De dood van Iryna Kalinina en haar baby, afgevoerd op een brancard na het bombardement op een kraamkliniek in Marioepol. De dood van Iryna Filkina, met vuurrood gelakte nagels tussen het vuil in de straten van Bucha. De dood van een anonieme vader, moeder en peuter, gedumpt in massagraven tussen de dennen van Izjoem. De dood van 8.709 Oekraïense burgers sinds het begin van de grootschalige gewapende aanval op Oekraïne door de Russische Federatie. Niets van dit alles was mogelijk geweest zonder de daaraan voorafgaande misdaad; de misdaad van agressie. Zoals de Oekraïense president Zelensky zijn Nederlandse gehoor op 4 mei voorhield: ‘Slechts één Russische misdaad leidde tot al deze misdaden. Dat is de misdaad van agressie. Het begin van het kwaad, de primaire misdaad.’ Hij voegde daar op zijn raspende, dwingende toon nog aan toe: ‘Er moet verantwoordelijkheid zijn voor deze misdaad.’

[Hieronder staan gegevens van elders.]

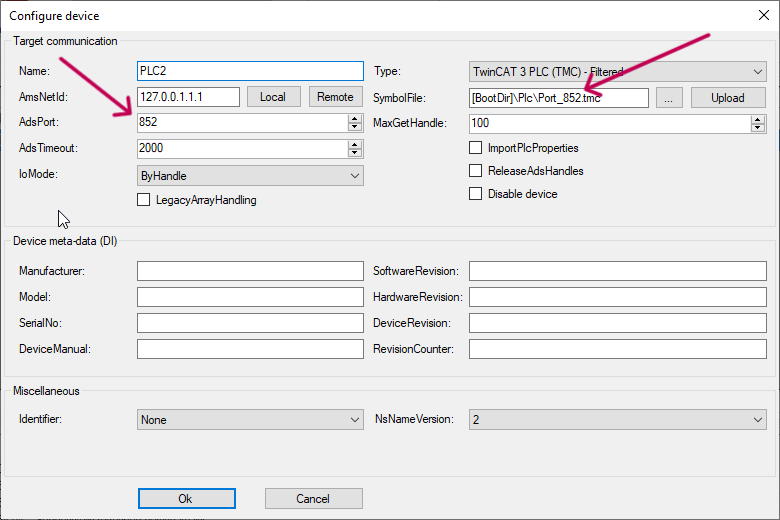Decrease AdsPort value with down arrow
The image size is (780, 520).
[x=355, y=127]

De verantwoordelijkheid voor de agressie begaan in Oekraïne ligt bij de politieke en militaire machthebbers in Moskou. Volgens het Statuut van Rome van het Internationaal Strafhof (ICC) vormt agressie namelijk een ‘leiderschapsmisdaad’. Dat wil zeggen dat het misdrijf alleen betrekking heeft op leiders die ‘in een positie verkeren om effectief controle uit te oefenen over of leiding te geven aan de politieke of militaire actie van een staat’. Anton Korynevych, de advocaat die Oekraïne vertegenwoordigt in zaken die verband houden met de internationale juridische vervolging van de Russische Federatie, gaat ervan uit dat het bij de Russische inval in Oekraïne om zo’n twintig personen zou gaan. Dit kunnen permanente leden van de Veiligheidsraad van de Russische Federatie zijn, waaronder Poetin, maar ook de Russische premier Misjoestin, minister van Buitenlandse Zaken Lavrov en militaire bevelhebbers.

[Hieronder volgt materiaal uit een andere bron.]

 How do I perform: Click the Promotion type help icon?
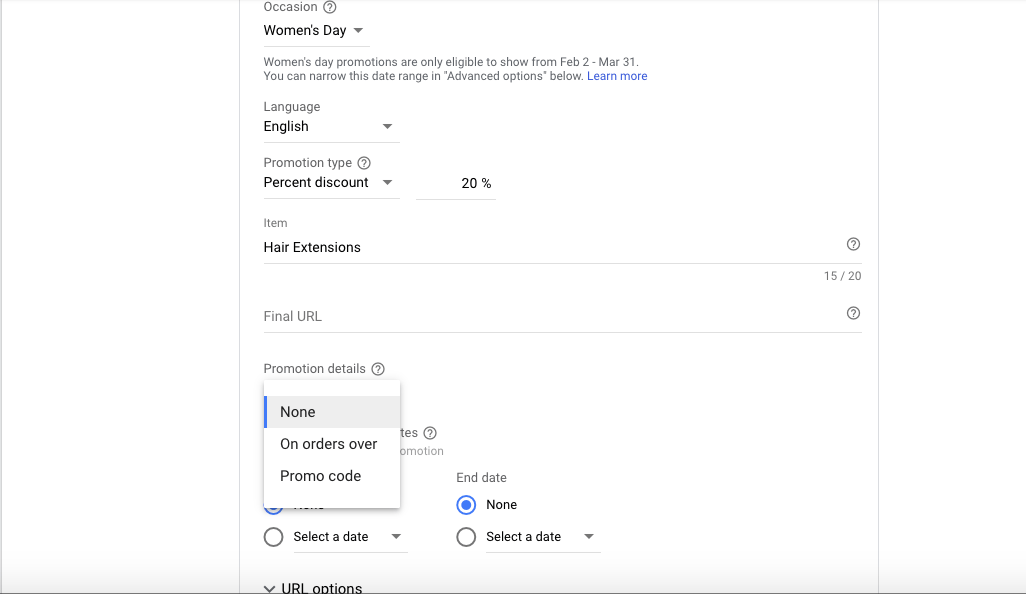[363, 162]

Aan bewijs voor het begaan van de misdaad van agressie is geen gebrek, aldus Korynevych. Dit wordt bevestigd door Gabrielė Chlevickaitė, die als universitair docent verbonden is aan het Center for International Criminal Justice van de Vrije Universiteit Amsterdam: ‘Er is echt een overvloed aan bewijs dat er een onrechtmatige invasie is geweest in Oekraïne, uitgevoerd door de Russische Federatie. Er was duidelijk geen sprake van zelfverdediging door Rusland. Daarnaast is ook overduidelijk dat er een link bestaat tussen de invasie en het politieke leiderschap in Rusland. Denk bijvoorbeeld aan de speeches die Poetin heeft gegeven en documenten waarin over de “speciale operatie” wordt gesproken. Dat kan allemaal als bewijs dienen in een strafzaak.’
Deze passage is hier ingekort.